Mulga Parrots

The Mulga Parrot is a spectacular endemic Australian grass parakeet that is a highly regarded aviary bird because of its beautiful plumage and its determination to breed. Although reportedly rather bold in the wild, they may have a tendency to be nervous and aggressive in captivity, except in a large flight, so they are rarely held as single pets.

The Mulga Parrot is one of two closely related endemic Australian species of Psephotus grass parakeets. In general, the Mulga is the more western bird, while the Red-rumped is found more to the east. The Mulga uses a dry, scrubby grassland habitat.

Appearance:
The adult male Mulga Parrot is a multi-coloured bird sometimes described as “green,” which utterly fails to capture the way this striking bird may look green in some lights and turquoise in others. With his yellow forehead, dab of a scarlet crown, yellow shoulder-patch, and orangey-red lower belly, this flashy bird is  the jewel of the aviary. The female is duller overall but, not to be completely overlooked, she has a bright red shoulder-patch. It is easily distinguished from the equally colorful Red-rumped Parakeet, P. haematonotus, because the Mulga has a greenish rump, while the male Red-rumped has, as you might guess, a red rump.

Weight: 
50 - 70 grams (1.7 - 2.5 oz.)

Average size: 
28 centimeters (11 in.)

Lifespan:
12 years

Behaviour / temperament

With breeding pairs, be respectful of the Mulga Parrot's somewhat aggressive yet reserved nature, and provide housing that allows your pets to feel safe. If you have a female that is constantly over-producing eggs, consult with a vet or another breeder to put a stop to the behaviour  You may be able to save some of the excess eggs or babies by placing them with foster parrots. However, if she keeps over-producing, her life is likely to be short, so consider such tactics as removing the nest box.

Housing:
It would be relatively rare to own a single pet Mulga Parrot, but in the event that you do, be aware of the bird's need for exercise to fight obesity, boredom, and aggression. The powder-coated metal cage should be a large one, perhaps a minimum of 24”w by 18”d by 24” h, and you should also have a play gym with chew items and assorted toys. You want to interact with your pet every day to keep it socialized, so make it practical for the two of you to be together.
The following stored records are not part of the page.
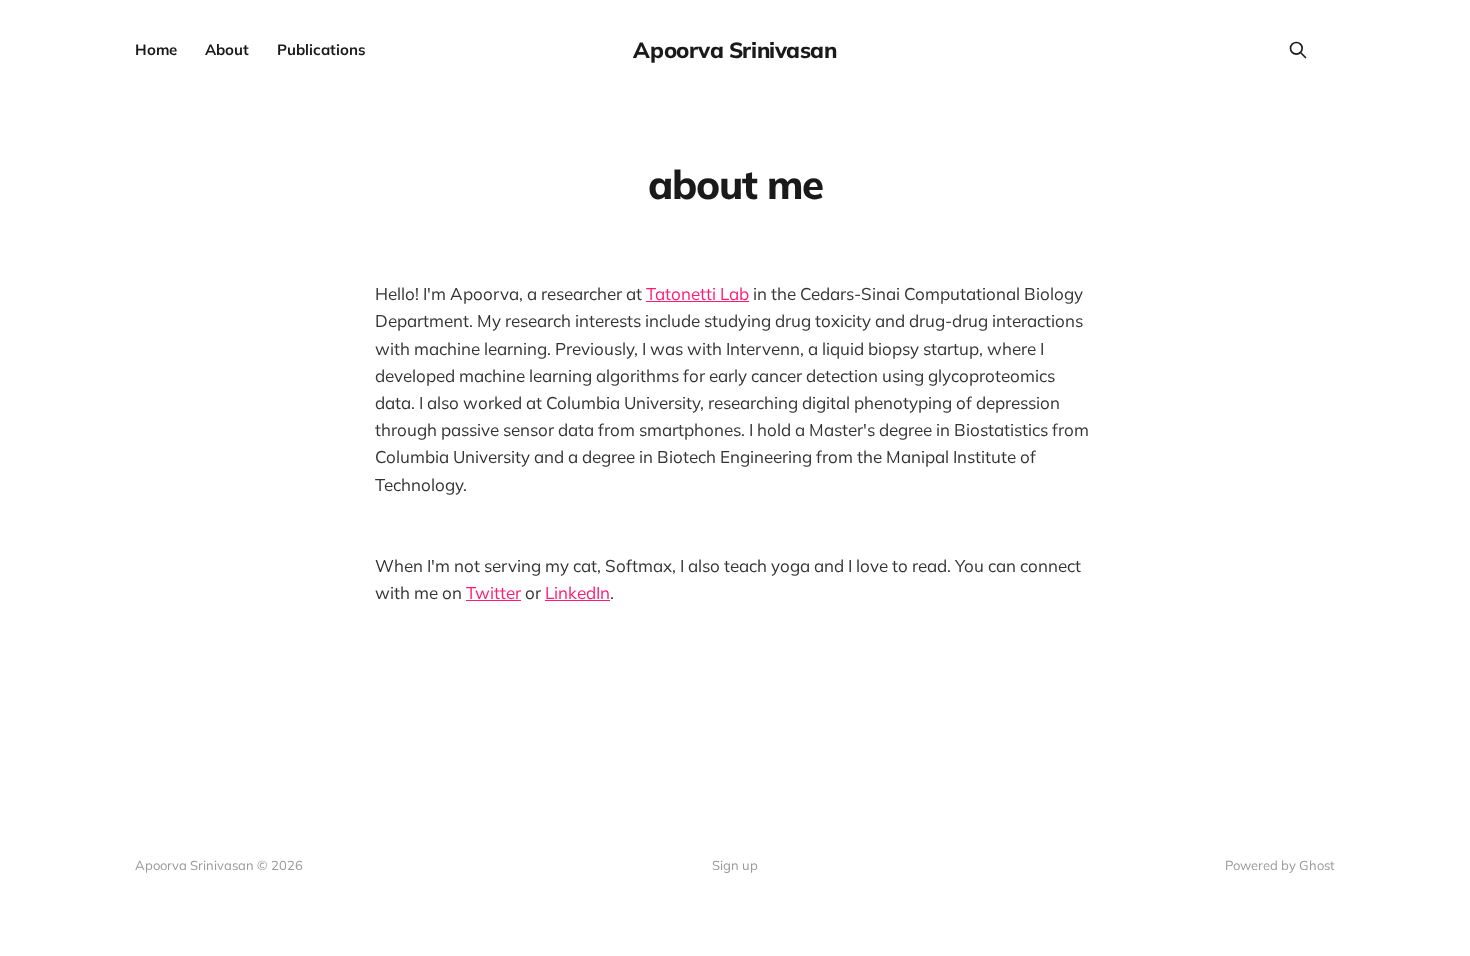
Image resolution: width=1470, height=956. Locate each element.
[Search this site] (1298, 50)
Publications (321, 49)
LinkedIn (577, 592)
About (227, 49)
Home (156, 49)
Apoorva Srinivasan (734, 50)
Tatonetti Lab (697, 293)
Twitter (493, 592)
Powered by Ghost (1280, 865)
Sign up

Breeding birds should be kept in pairs, in a large aviary, probably large enough to walk into. They are too nervous and flighty for small flights, and they are too territorial toward other birds or pets to share, so you should plan for a large aviary for each pair of Mulga Parrots. They love to bathe, both in clean sand and in water, so provide them with the proper shallow “puddles” of sand and dirt to allow them to do so. It's a worth a little trouble to keep those gorgeous feathers gleaming. When setting up the aviary, bear in mind that this sun-loving species doesn't tolerate being cold and damp.

Diet:
Like most Australian grass parakeets, the Mulga Parrot isn't terribly difficult to feed right, but the birds do tend to become obese if you don't watch out. The core of the diet is usually a high quality small seed mix. High fat seeds like sunflower should be restricted or not given at all if the birds are overweight. You should also supply a chopped salad heavy on seasonal fruits and vegetables, with plenty of chopped greens supplied. Some breeders stir in wheat germ oil. Soaked, sprouted, or milkyseeding grasses should be offered regularly. You can offer a high quality pellet, but if the birds will not eat it, you may have to instead prepare a high quality multi-grain or cockatiel “birdie” bread. Mulga Parrot females sometimes lay over-sized clutches, straining their bodies. You may want to ask your vet or breeder about whether to offer calcium or other supplements, but bear in mind that calcium may not easily be absorbed without access to either natural sunlight, full spectrum lighting, or vitamin D3. You should provide richer food in the breeding season, perhaps eggfood, special bird breeder's mix, or even live food.